I spent most of my time during the contest trying to understand ADAFUN, but I still do not get how to calculate W(S) if |S| >=3. By this I mean that I read and reread the question but I still do not get what to do. The test case did not help that much since it was not really explained. So I would really appreciate any help with it.

Ps: I saw the hints, I checked them. However, I do not get the question, and there was no explanation, so I did not help.

  • »
    »
    6 years ago, # ^ |
      Vote: I like it -11 Vote: I do not like it

    What specifically did you not understand? The definition requires some knowledge of mathematical formulations, maybe that's the problem.

    • »
      »
      »
      6 years ago, # ^ |
      Rev. 2   Vote: I like it +16 Vote: I do not like it

      The statement is clear, but he has a point, maybe we should have added explanation so that the problem would be accessible to anyone regardless their math background.

      e.g:

      note that 5%4 = 9%4

      • »
        »
        »
        »
        6 years ago, # ^ |
          Vote: I like it 0 Vote: I do not like it

        Thanks for the answer. You know, my confusion was not exactly related with my math background. I am not sure maybe it was due to english or me being kind of tired and sleepy, anyway I was confused with just this part. "the highest power for which such a pair exists" I was not really that sure how to understand that part. For example In the case W{5,9} I was thinking about 16,4 or even 8 instead of just 4. But looking at it now it was really simple. It is just logical and both numbers and take the most significant bit. I do not know it was just me I guess.

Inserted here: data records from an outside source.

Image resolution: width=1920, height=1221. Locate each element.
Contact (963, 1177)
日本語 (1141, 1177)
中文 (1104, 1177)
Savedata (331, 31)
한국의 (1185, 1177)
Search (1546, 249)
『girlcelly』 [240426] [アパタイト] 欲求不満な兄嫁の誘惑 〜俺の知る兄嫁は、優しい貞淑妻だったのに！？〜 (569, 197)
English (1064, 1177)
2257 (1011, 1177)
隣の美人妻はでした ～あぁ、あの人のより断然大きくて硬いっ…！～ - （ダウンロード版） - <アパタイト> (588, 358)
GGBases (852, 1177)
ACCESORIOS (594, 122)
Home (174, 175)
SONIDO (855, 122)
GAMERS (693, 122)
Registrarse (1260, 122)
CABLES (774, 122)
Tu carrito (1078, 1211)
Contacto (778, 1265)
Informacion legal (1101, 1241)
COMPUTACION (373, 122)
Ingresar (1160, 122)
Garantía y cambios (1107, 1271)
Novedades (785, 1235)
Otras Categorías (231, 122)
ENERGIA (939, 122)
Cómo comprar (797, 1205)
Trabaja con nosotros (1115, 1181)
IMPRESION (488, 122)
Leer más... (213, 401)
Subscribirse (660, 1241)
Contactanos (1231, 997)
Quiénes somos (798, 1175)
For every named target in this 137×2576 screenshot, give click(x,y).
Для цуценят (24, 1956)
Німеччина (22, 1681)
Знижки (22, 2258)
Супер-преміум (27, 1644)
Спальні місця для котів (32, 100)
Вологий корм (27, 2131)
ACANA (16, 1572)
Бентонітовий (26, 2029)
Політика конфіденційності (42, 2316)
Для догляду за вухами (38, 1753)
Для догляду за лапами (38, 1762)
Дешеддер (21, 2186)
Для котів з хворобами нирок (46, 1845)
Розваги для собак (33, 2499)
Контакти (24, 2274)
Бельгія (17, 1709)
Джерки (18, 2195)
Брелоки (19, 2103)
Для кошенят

        Anyway thanks for your answer, it really helped.

»
6 years ago, # |
Rev. 13   Vote: I like it 0 Vote: I do not like it

why is my code for ADAMATR giving wa ? link to code — https://www.codechef.com/viewsolution/22575614

my approach —

notations — cc[i] is 1 if number of i swaps needed is odd else cc[i] is 0 dp[i][j] is 1 if total swaps required are odd else 0

so there are three cases possible for any pair i,j 1. if a[i][j]==b[i][j] and a[j][i]==b[j][i] so even swaps needed dp[i][j]=0 2. else if a[i][j]==b[j][i] and a[j][i]==b[i][j] so odd swaps needed dp[i][j]=1 3. else solution is not possible

now i calculate the value of cc[i] for all i by fixing cc[0]=0 and then i check whether these values are satisfying dp[i][j] similarly i fix cc[0]=1 and solve;

if dp is satisfied for all i,j in any of the two cases then there exists a solution.